Monoprocessor o Bi-processor nodes?, K7 or Pentium III?

Robert G. Brown rgb at phy.duke.edu
Thu Sep 21 10:12:13 PDT 2000


On Thu, 21 Sep 2000, [Windows-1252] Carlos J. García Orellana wrote:

> Hello,
> 
> We are going to buy a cluster (around 20-25 nodes), and we have some
> questions.
> 
> * What is better, multiprocesor motherboard o monoprocessor. Take in account
> that we have money to buy 20-25 processors.
> 
> * And, K7 (and then monoprocessor) or Pentium III?

I cannot tell you what the optimum solution for your needs will be, but
I can tell you a bit about how to find it.

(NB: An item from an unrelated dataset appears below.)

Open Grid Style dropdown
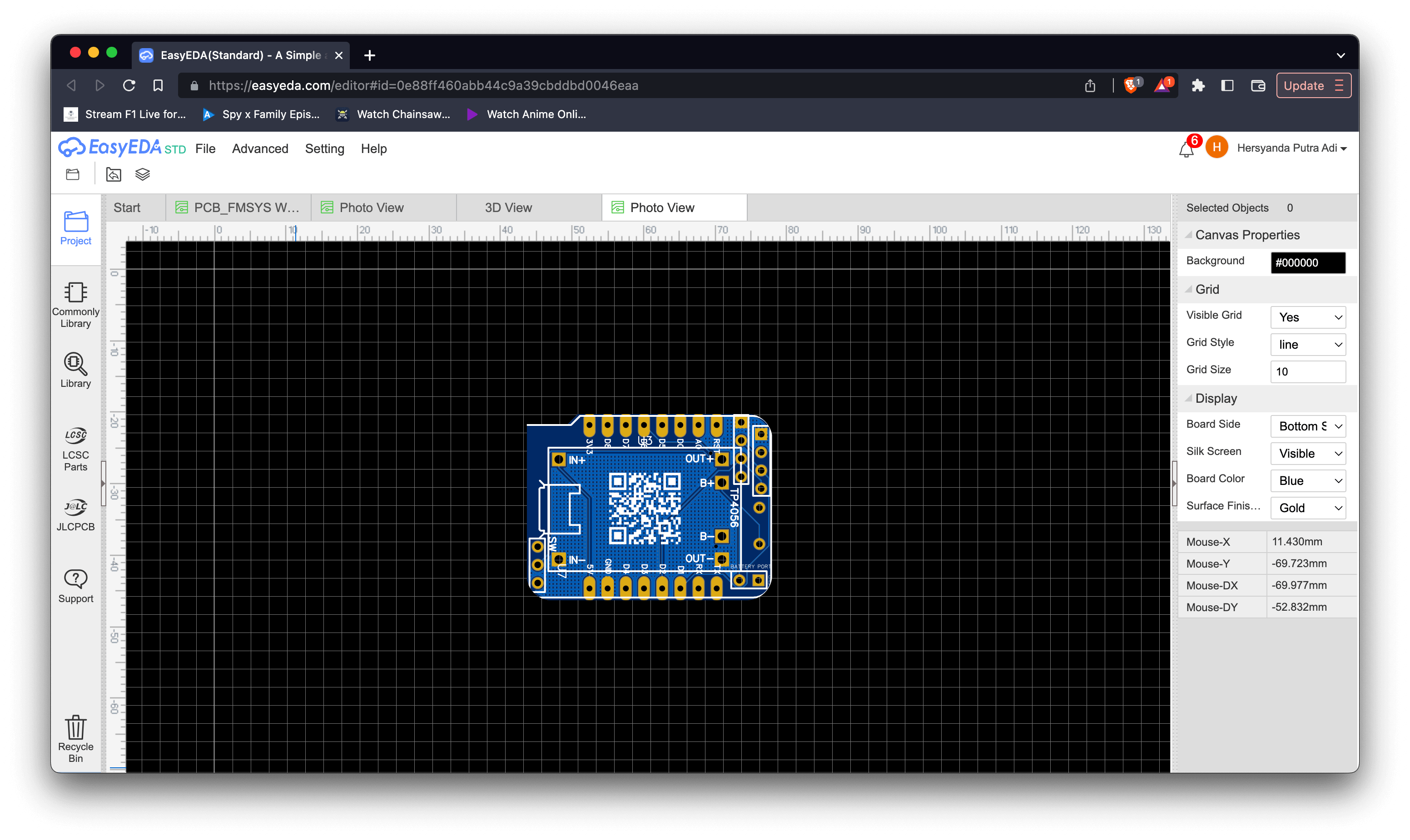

If possible, benchmark your primary application(s) on both single and
dual CPU systems.  What you are looking for is the drop off in dual
performance from single performance.  For example, if it takes ten
minutes to run on a single processor of the dual (with the dual
otherwise idle, or better on a single processor system at the same clock
and similarly configured) and eleven minutes to run when you run two
instances of the job at the same time on the dual, you've experienced
around a 10% degradation of performance running your application in
parallel on a dual.  If you ran the job in parallel on two single
processor systems, you could expect to complete in 10% or so less time
than running it in parallel on a dual.

Some jobs will complete in pretty much exactly the same time running one
processor or two processors at a time.  Others will not.  The issue is
the extent to which the two jobs compete for single system resources,
which can be bottlenecked when subjected to the full-speed demands of
two independent jobs.  If your CPU-only is bottlenecked on a dual, it
likely means that your job is memory intensive and both CPUs are trying
to interact with memory at once (so one has to wait a bit).  Don't try
to second guess the benchmark -- nearly all jobs interact a lot with
memory, but this is VERY dependent on just how often the cache has to
get filled, how many instructions are executed between cache fills, how
fast a memory request is filled, and that sort of thing, all of which
can vary wildly between systems and even between runs of a single job on
a single system at different sizes.

Next, try to figure out the pattern and time likely to be required for
interprocessor communications in your parallel application.  Again it is
ideal to measure this, if you have a few "prototyping" nodes around to
play with on a network like the one you plan to use in the 'wulf.  If
you are prototyping, you run the job on small clusters of single and
dual nodes.  Again, you are looking for performance drop off caused by
contention on a bottlenecked resource, in this case the network.  If
both CPUs on a dual need to use the one ethernet port to communicate
with two other nodes at the same time, one must wait a bit and overall
performance can drop off.  On the other hand, communications between the
two CPUs on a single node is likely significantly faster (bandwidth and
latency) than communication between nodes connected by ethernet.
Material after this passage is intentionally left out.